Altech Batteries Ltd Agreement to Secure EUR2.5M in Funding

Perth, Australia (ABN Newswire) - Altech Batteries Limited (ASX:ATC) (FRA:A3Y) (OTCMKTS:ALTHF) is pleased to advise that it is in the process of selling its land in Johor to help fund the ongoing development of the CERENERGY(R) battery project and the Silumina Anodes(TM) battery materials project, as well as to support general working capital requirements.

Highlights

- Altech, subject to receipt of shareholder approval, will have the ability to drawdown up to EUR2.5M in cash funding

- Agreement reached with major shareholder Deutsche Balaton AG to provide funding

- Funding to be provided as Bearer Bonds with interest payable at 7.0% per annum

- Bearer Bonds secured by Altech's Malaysian land

- Repayment of the Bearer Bonds anticipated to be from sale of Altech's Malaysian land

- Shareholder meeting to approve facility anticipated for late April 2025

The Company has also entered into a binding Bond Note Subscription Deed with its major shareholder Deutsche Balaton AG, under which Altech can drawdown up to EUR2.5M in cash in the form of interest-bearing Bearer Bonds.

This funding will allow Altech to progress with its projects without the dilutionary impact to shareholders of a capital raise via a share issue.
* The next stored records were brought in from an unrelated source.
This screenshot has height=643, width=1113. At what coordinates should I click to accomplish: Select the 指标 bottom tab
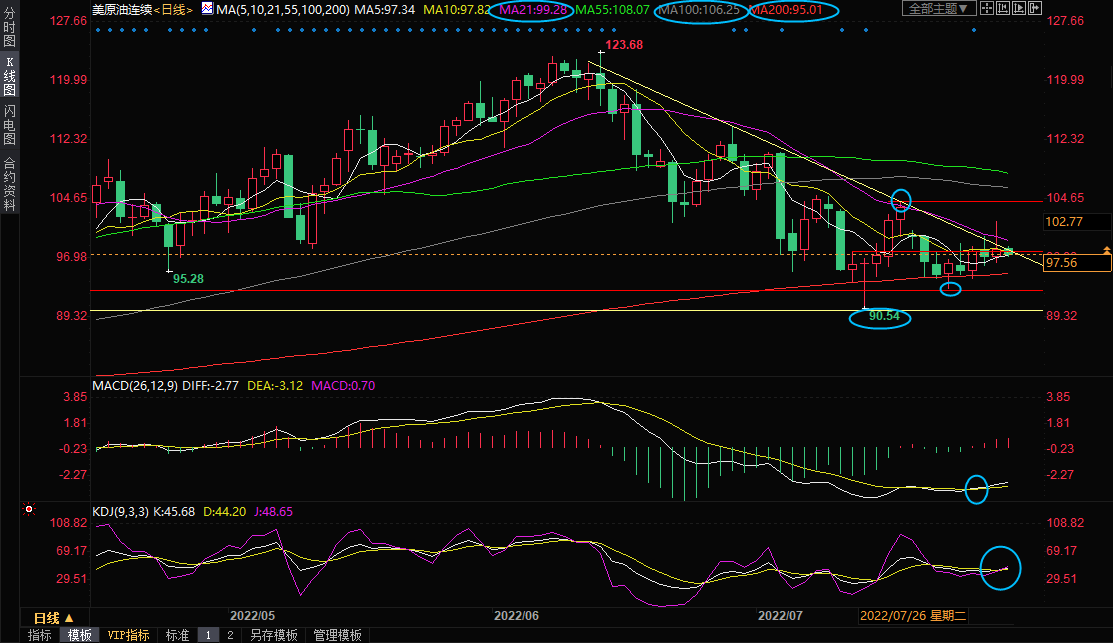point(40,635)
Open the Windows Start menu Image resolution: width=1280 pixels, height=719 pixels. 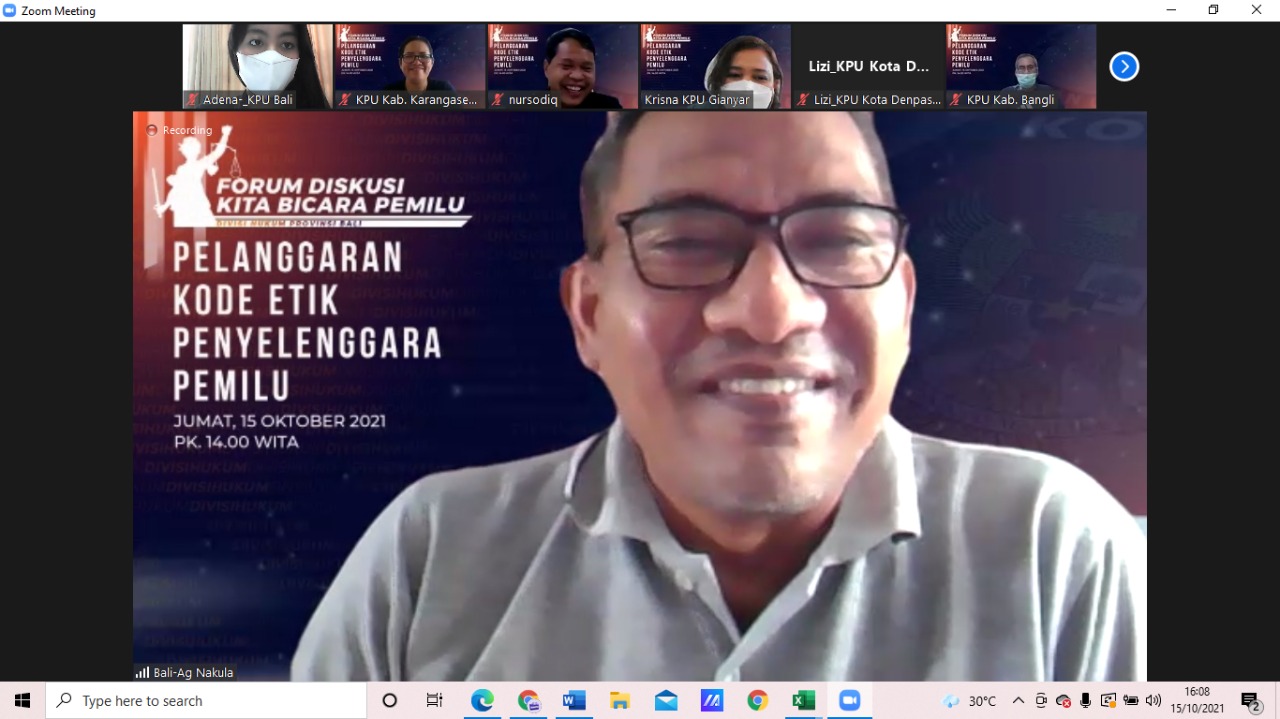(22, 701)
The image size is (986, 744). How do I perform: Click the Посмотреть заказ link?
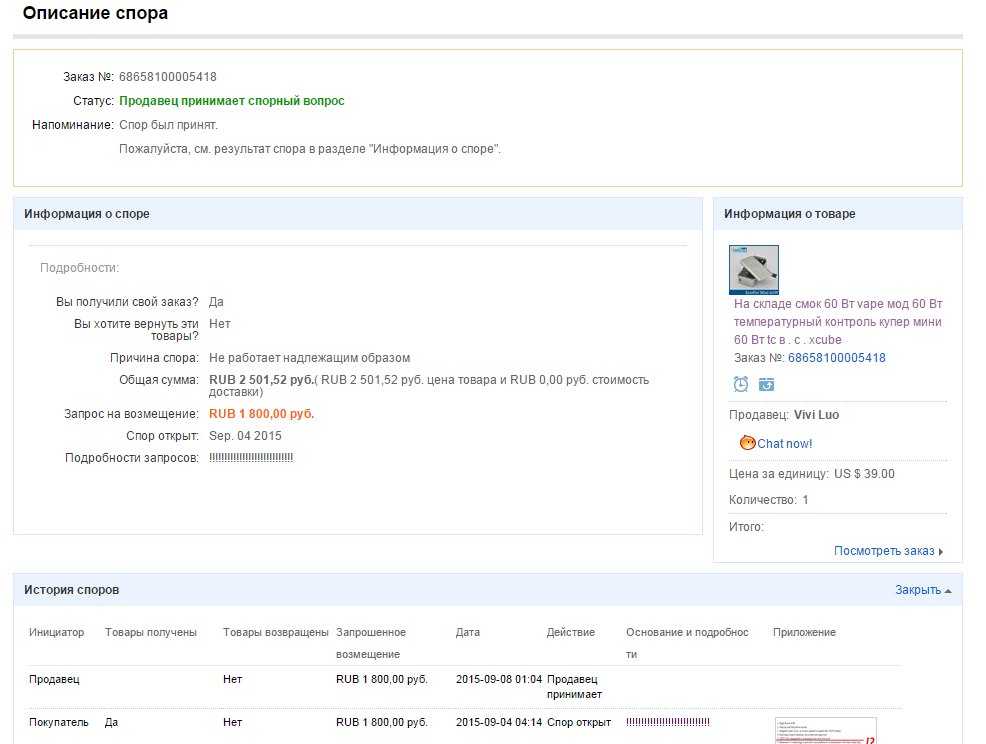(x=884, y=551)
The repayment of the Bearer Bonds is secured by Altech's Malaysian land and requires Altech shareholder approval, and a General Meeting is anticipated to be convened in late April 2025.

Key terms of the Subscription Agreement are as follows:

- Total Bearer Bond facility of up to EUR2.5M to be drawdown in EUR500K amounts with interest payable at 7.0% per annum.

- Altech shareholders approving the grant of security to Deutsche Balaton AG over its Malaysian land in accordance with any requirement of the ASX, or the ASX granting a waiver from any requirement of the listing rules to obtain shareholder approval.

- a Security and Security Trust Agreement has been entered into under which Altech's 100% owned subsidiary Altech Chemicals Sdn Bhd has pledged security over its Malaysian land as well as a guarantee of repayment of the Bearer Bonds.

- Repayment of Bearer Bonds by maturity date of 31 October 2026.

- Default clauses applicable standard for Subscription Deeds of this nature.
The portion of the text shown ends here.